BGP has its origins in the late 1980s. The National Science Foundation sponsored NSFnet at the time consisted of early cisco routers combined with plain servers (we called them PCs back then) running "gated", the earliest available software stack implementing routing protocols. As an evolution of an earlier exterior routing protocol creatively named Exterior Gateway Protocol (EGP), BGP (RFC 1105), introduced a stateful TCP based connection between routers. It more officially created routing domains designated with autonomous system numbers, and probably its most prominent feature, the AS Path, a list of autonomous systems a route had been advertised through, allowing coarse grained loop detection, and the ability to actually see where a route initially originated. It was the first of a now large list of descriptive metrics associated with routes. A huge step forward in inter domain routing and developed for scale, BGP changed the inter domain routing similar to how OSPF changed it for intra domain routing.
In early 1991, BGP version 3 was introduced (RFC 1267) and added the ability to carry additional metrics associated with routes, called path attributes, not to be confused with the original AS Path, which became one of these attributes. BGP-3 was very widely used in the Internet at the time, and BGP got its last major overhaul in 1994 in RFC 1654 to what we now know as BGP-4. BGP-4 introduced classless addressing and amazingly the fundamentals of the protocol have not changed in the past 20 years. Many new attributes have been added, IPv6 and multicast address support has been added, but all within the foundation of the original BGP-4 specification.
What has become clear though is that BGP is not really a routing protocol, it is really a network prefix exchange mechanism, where each prefix is described with a set of metrics, some numeric, some not. The real power behind all of this is that BGP is light for the amount of prefixes it handles and as such is being used beyond connecting traditional autonomous systems.
BGP has found many uses inside the enterprise network, inside the enterprise data center. There is a very old best practice to keep IGPs as small as possible to keep link state databases small and therefore reconvergence after failure faster. Server virtualization has increased the amount of subnets used at the edge of the datacenter significantly, where a single server may well be part of 10s or more subnets. All of those subnets need to be communicated throughout the datacenter, and while the traditional way would have these all part of the IGP, using BGP to distribute all these subnets provides a far more scalable, controllable and most importantly stable way to move routes around.

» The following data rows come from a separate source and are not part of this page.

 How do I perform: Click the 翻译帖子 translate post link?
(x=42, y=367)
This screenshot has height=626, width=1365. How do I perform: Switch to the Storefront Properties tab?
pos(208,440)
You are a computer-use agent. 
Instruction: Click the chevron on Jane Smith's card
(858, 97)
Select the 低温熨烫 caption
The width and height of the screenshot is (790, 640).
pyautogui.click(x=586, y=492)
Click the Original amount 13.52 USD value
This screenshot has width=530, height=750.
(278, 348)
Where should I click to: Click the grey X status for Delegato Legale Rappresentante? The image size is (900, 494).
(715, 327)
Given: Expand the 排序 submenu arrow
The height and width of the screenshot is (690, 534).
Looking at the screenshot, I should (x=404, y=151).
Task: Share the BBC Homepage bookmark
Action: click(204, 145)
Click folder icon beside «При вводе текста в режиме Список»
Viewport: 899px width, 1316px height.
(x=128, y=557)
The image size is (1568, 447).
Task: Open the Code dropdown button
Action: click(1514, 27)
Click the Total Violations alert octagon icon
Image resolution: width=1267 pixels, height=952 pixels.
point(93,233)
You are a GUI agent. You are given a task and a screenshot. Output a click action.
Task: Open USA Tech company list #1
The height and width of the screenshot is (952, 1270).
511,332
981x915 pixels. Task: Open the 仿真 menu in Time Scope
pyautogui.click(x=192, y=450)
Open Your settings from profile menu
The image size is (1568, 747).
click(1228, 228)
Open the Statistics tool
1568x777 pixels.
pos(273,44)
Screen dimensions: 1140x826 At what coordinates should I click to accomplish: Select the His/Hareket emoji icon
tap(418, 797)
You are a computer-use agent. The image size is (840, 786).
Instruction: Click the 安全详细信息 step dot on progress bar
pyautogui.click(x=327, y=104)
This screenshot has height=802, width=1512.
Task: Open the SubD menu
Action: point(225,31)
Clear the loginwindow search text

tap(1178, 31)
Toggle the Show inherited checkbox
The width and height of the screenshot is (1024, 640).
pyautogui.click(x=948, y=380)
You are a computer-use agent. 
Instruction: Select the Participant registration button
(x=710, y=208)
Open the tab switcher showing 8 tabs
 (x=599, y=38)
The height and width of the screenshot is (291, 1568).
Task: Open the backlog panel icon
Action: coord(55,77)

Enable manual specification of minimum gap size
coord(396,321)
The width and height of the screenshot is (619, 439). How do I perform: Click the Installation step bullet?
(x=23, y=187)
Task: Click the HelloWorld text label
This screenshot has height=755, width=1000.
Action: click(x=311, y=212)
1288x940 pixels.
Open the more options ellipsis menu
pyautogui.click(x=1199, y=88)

Running two routing protocols on the same network is somewhat unusual at first, but there is a clear separation in their roles. The IGP (OSPF, ISIS, static, …) determines the connectivity between the routers. It calculates how to get from any router to any other router, consider it the mechanism to control the inside of the routed infrastructure. BGP is then used to communicate what subnets are attached to the outside of each of these routers. There are bound to be many subnets there and BGP is good at distributing large amounts of routes. The router will use information from both to figure out how to get to one of these subnets at the edge of the networks. It uses BGP to find out what router to go to, then uses OSPF/ISIS to figure out how to get to that router inside of the routed network. Its almost similar to gates at an airport. The TV screens (BGP) tells you what gate your flight leaves from, the signs inside the airport (OSPF/ISIS) tell you how to get to that gate. In general, BGP tells you what exit to use, OSPF/ISIS tells you how to get to that exit.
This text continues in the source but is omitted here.